The early Pink Floyd song Astronomy Domine (1967) includes the line Stairway scare, Dan Dare, who's there? and Mekon appears on the Bob Lewis designed poster for the 13 February 1971 concert at the Farnborough College of Technology.

Elton John, in his "Rock of the Westies" album recorded in 1975, had a song called "Dan Dare (Pilot of the Future)". One of the key repeated lines in the song is "Dan Dare doesn't know it, he doesn't know it, but I like the Mekon".

British rock band The Mekons named themselves after the character in 1977, as did big beat artist Mekon.

British satirical magazine Private Eye ran a cartoon strip from 1987 titled "Dan Dire - Pilot of the Future?", featuring then-Labour Party leader Neil Kinnock as the eponymous hapless space pilot, accompanied by the gluttonous Pigby, modelled on deputy leader Roy Hattersley. Dire's arch-enemy was The Maggon, a Mekon-like parody of Prime Minister and Conservative Party leader Margaret Thatcher, whose followers were the Toreens.

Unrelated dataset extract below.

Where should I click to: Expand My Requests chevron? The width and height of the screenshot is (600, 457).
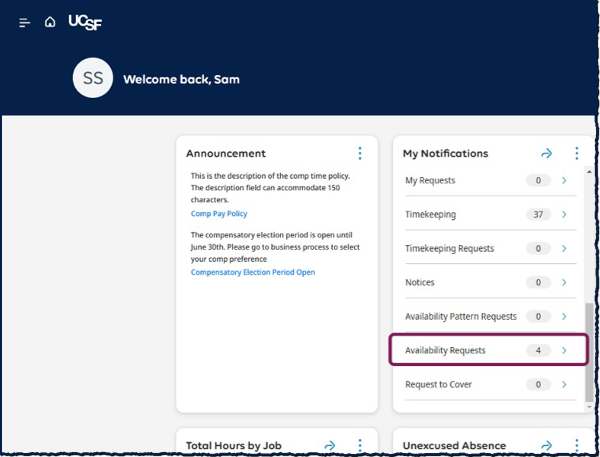(x=564, y=180)
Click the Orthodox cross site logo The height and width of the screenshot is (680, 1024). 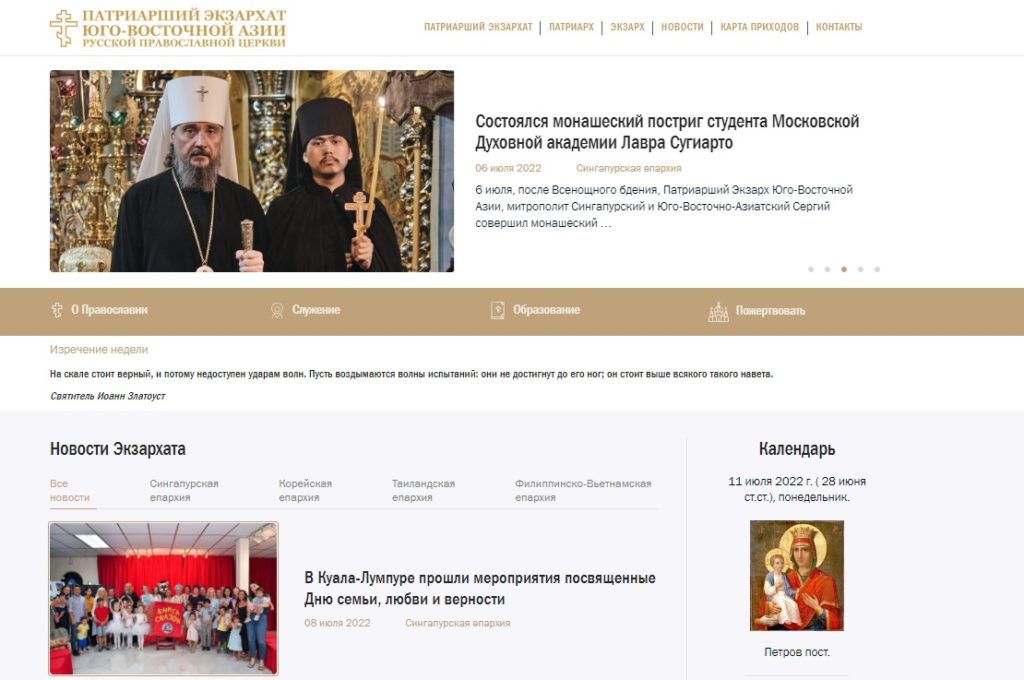63,28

In May 2013, the BBC radio soap opera The Archers featured a storyline in which regular character Brian Aldridge was aggrieved by a local newspaper article that compared him to the Mekon.

== Reception ==
The character has been described as very popular with the readers, rivalling in popularity the series protagonist himself. Mekon's popularity has inspired the designs of later British fictional villains, such as Doctor Whos Davros and Cybermen.

== Analysis ==
Given the Christian undertones of Eagle, the character of Mekon has been compared to Satan, an embodiment of all evil in the Dan Dare's universe. The Mekon has been described as "a rich composite of racial stereotypes", in particular, the Oriental Yellow Peril. Given that his powers come from his extreme intelligence, hatching plots and inventions (doomsday devices and the like), Mekon can also been as "an expression of the British public's growing distrust of the power wielded by science".